Oposição brasileira protesta contra homenagem a Lula no Carnaval do Rio

Partidos da oposição brasileira anunciaram hoje que vão avançar judicialmente contra o Presidente, Lula da Silva, por considerarem que usou a homenagem duma escola de samba como plataforma para uma campanha eleitoral antecipada, financiada com dinheiro público.

De acordo com a Lusa a homenagem da escola de samba Académicos de Niterói, no Carnaval do Rio, tem sido polémica desde o anúncio, por ocorrer antes do início oficial da campanha eleitoral, a menos de oito meses das próximas eleições presidenciais, às quais Lula se recandidata.

Flávio Bolsonaro, filho do ex-presidente e pré-candidato presidencial, anunciou, nas redes sociais, que vai apresentar “rapidamente” uma queixa ao Tribunal Eleitoral sobre os “crimes” cometidos “com dinheiros públicos” pelo Partido dos Trabalhadores, liderado pelo atual Presidente.

O Partido Novo, de direita, liderado pelo governador de Minas Gerais e também pré-candidato presidencial, Romeu Zema, anunciou igualmente que vai pedir a cassação da candidatura de Lula assim que este formalizar o registo no Tribunal Eleitoral, no segundo semestre do ano.

Segundo o partido, Lula utilizou um evento cultural de grande dimensão para promover a sua imagem pessoal antes das eleições.

O argumentista do desfile, Igor Ricardo, disse à agência EFE que a intenção “não era eleitoral”, mas sim retratar a história de uma pessoa que veio “de baixo” e “venceu”.

A estátua de Lula, com 18 metros, foi a estrela do desfile que revisitou a vida do líder progressista, desde o seu nascimento no nordeste empobrecido do Brasil e as dificuldades que enfrentou na infância até à sua ascensão como líder sindical e à sua eleição como o primeiro Presidente operário do Brasil.

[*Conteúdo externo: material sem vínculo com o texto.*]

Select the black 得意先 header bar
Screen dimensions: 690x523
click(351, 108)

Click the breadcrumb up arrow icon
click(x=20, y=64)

Entre dezenas de alusões à política local, encontrava-se um palhaço gigante sentado num carro alegórico, atrás de grades, com uniforme de recluso e pulseira eletrónica, representando Jair Bolsonaro.

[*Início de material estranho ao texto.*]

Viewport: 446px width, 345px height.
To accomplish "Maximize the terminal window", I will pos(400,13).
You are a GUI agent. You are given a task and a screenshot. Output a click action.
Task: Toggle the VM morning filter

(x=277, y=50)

A mulher do líder de extrema-direita, Michelle Bolsonaro, manifestou a sua indignação nas redes sociais com o que chamou de “humilhação” da fé cristã devido a outras imagens exibidas.

O deputado federal Nikolas Ferreira, do Partido Liberal, publicou um excerto do desfile e escreveu, numa mensagem dirigida aos cristãos evangélicos: “Lembrem-se disto quando forem votar este ano”.

Lula, também nas redes sociais, e sem se referir à homenagem, elogiou o Carnaval do Rio, dizendo que os desfiles do Sambódromo mostram ao mundo “a força” e a “criatividade” das escolas de samba e do povo brasileiro.

O Presidente assistiu ao desfile a partir do camarote da Câmara Municipal, no Sambódromo, acompanhado pela mulher, Rosângela ‘Janja’ da Silva, diversos ministros e políticos.

O Tribunal Eleitoral indicou que o desfile poderá ser alvo de uma investigação, cuja resolução poderá resultar numa multa entre 5.000 e 25.000 reais (entre 850 e 4.000 euros).